━━━━━ THE DATA
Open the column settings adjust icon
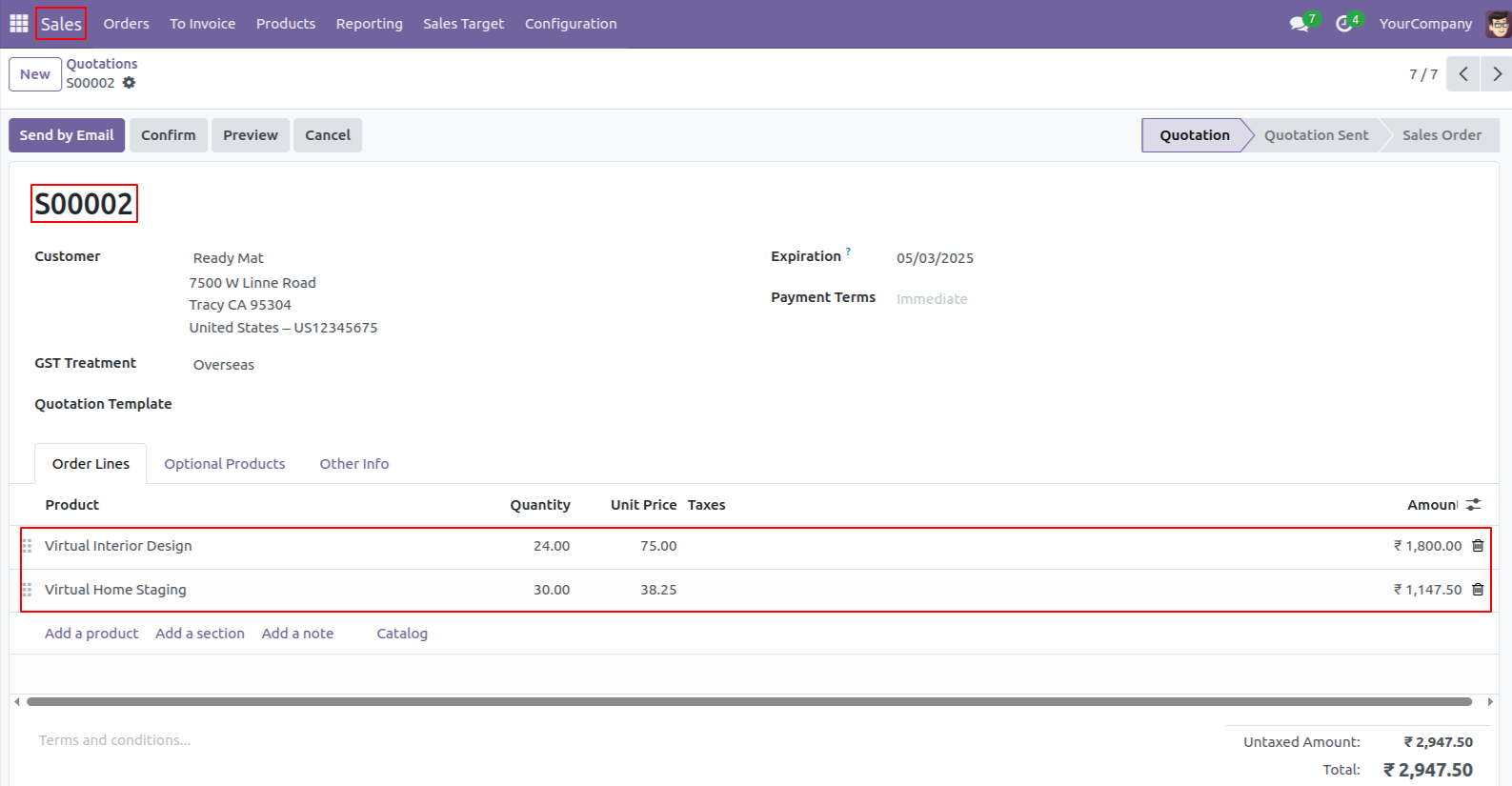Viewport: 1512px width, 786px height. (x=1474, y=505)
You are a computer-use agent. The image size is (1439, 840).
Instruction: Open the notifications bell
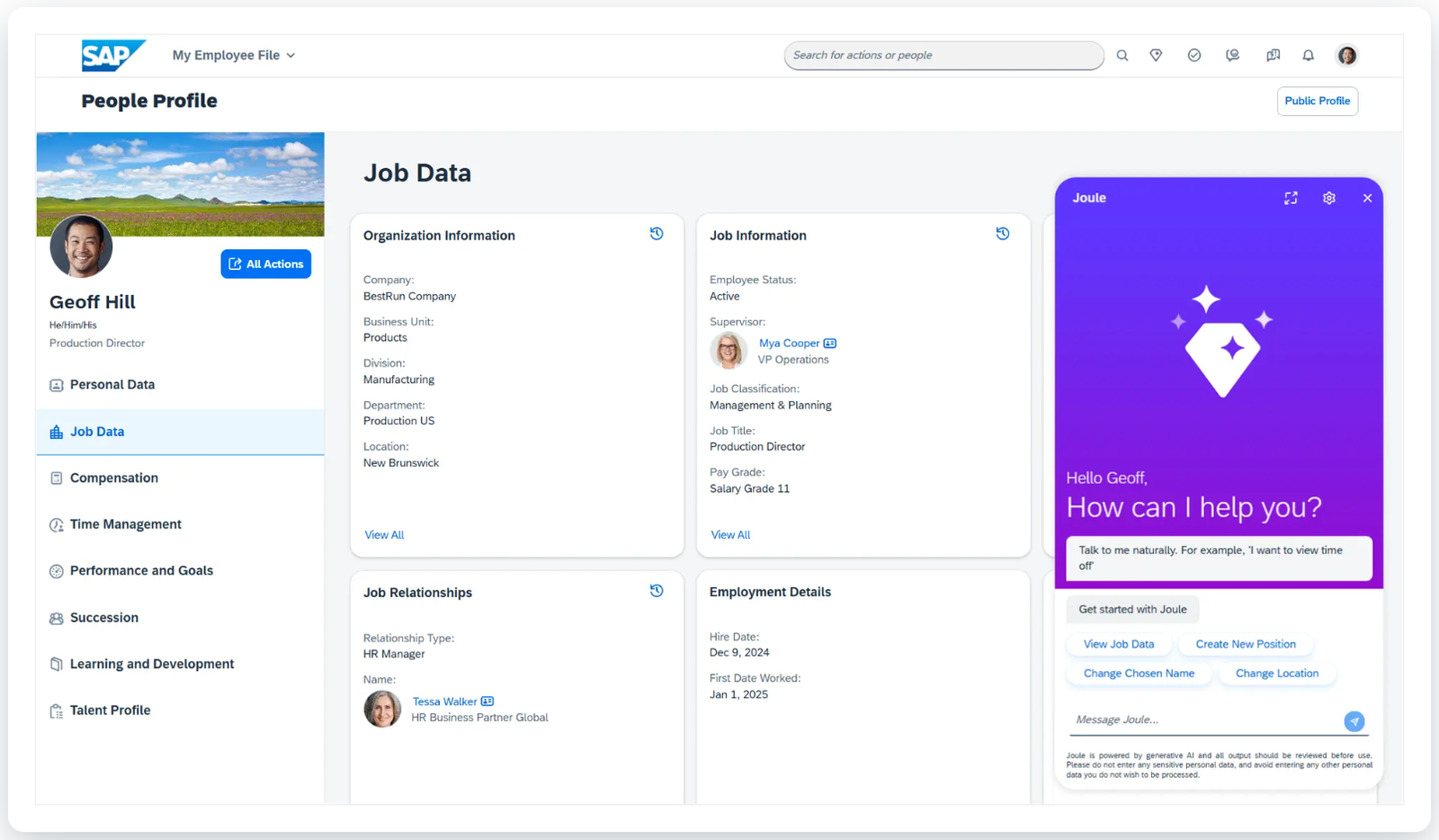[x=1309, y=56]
━━━━━━━━━━
REQUIRED WORK>
Copy the lines above exactly and exclude every image.

SOLUTION>
Open the column settings adjust icon
Viewport: 1512px width, 786px height. (x=1474, y=505)
You are a computer-use agent. The image size is (1439, 840).
Instruction: Open the notifications bell
[x=1309, y=56]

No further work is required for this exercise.